Polymersomes are self-assembled nanostructures with high loading capacity, possibility to deliver hydrophilic as well as hydrophobic drugs and stealth characteristic resulting in low immunogenicity. These vesicles can be used to deliver enzyme drugs such as L-asparaginase (ASNase), a first line drug for acute lymphoblastic leukemia treatment. Here, polymersomes based on three semi-crystalline copolymers of poly(ethylene glycol)-b-poly(epsilon-caprolactone), namely PEG(45)PCL(44), PEG(114)PCL(98), and PEG(114)PCL(114), were investigated for the encapsulation of ASNase, as well as of bovine serum albumin (BSA) as a model protein. Critical aggregation concentration (CAC) of the copolymers was determined by fluorescence spectroscopy and the values varied from 0.6 to 1.26 mg/L. Using film hydration, polymersomes of 200-400 nm and narrow size distribution (polydispersity index values of 0.2-0.3) were obtained when centrifugation was used as a post-film technique.
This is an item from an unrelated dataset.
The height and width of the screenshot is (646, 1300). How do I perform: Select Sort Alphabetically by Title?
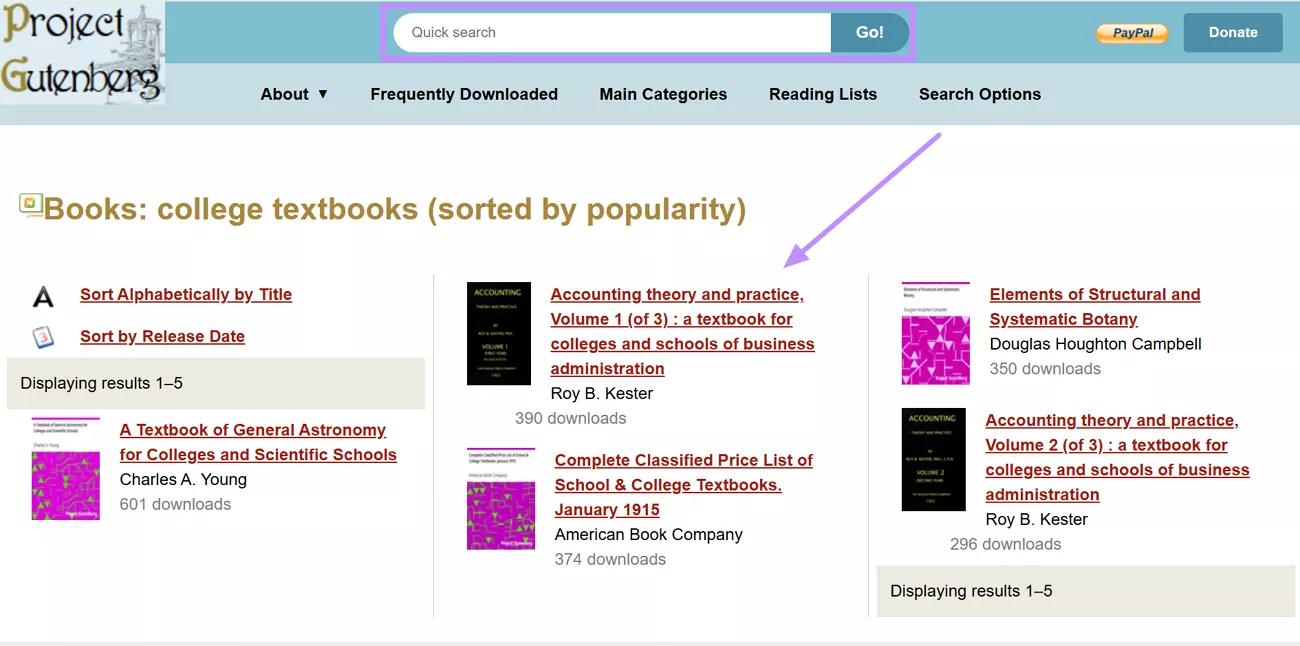coord(185,294)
The encapsulation efficiency (EE %) was determined either after centrifugation of the suspension, followed by the proteins measurement in the supernatant or after Size Exclusion Chromatography (SEC) purification, in which the quantification was performed in the eluted fractions corresponding to the free protein. Higher encapsulation efficiency values were obtained after centrifugation (EE% approximate to 20%) in comparison to the measurements after SEC (EE% approximate to 1-5%), indicating that the protein could be partially entrapped in the polymeric network when centrifugation is used as separation method. Nonetheless, this system could provide an initial effect of the free ASNase followed by a long-term effect based on the encapsulated enzyme, leading to decreased dose administration. (AU)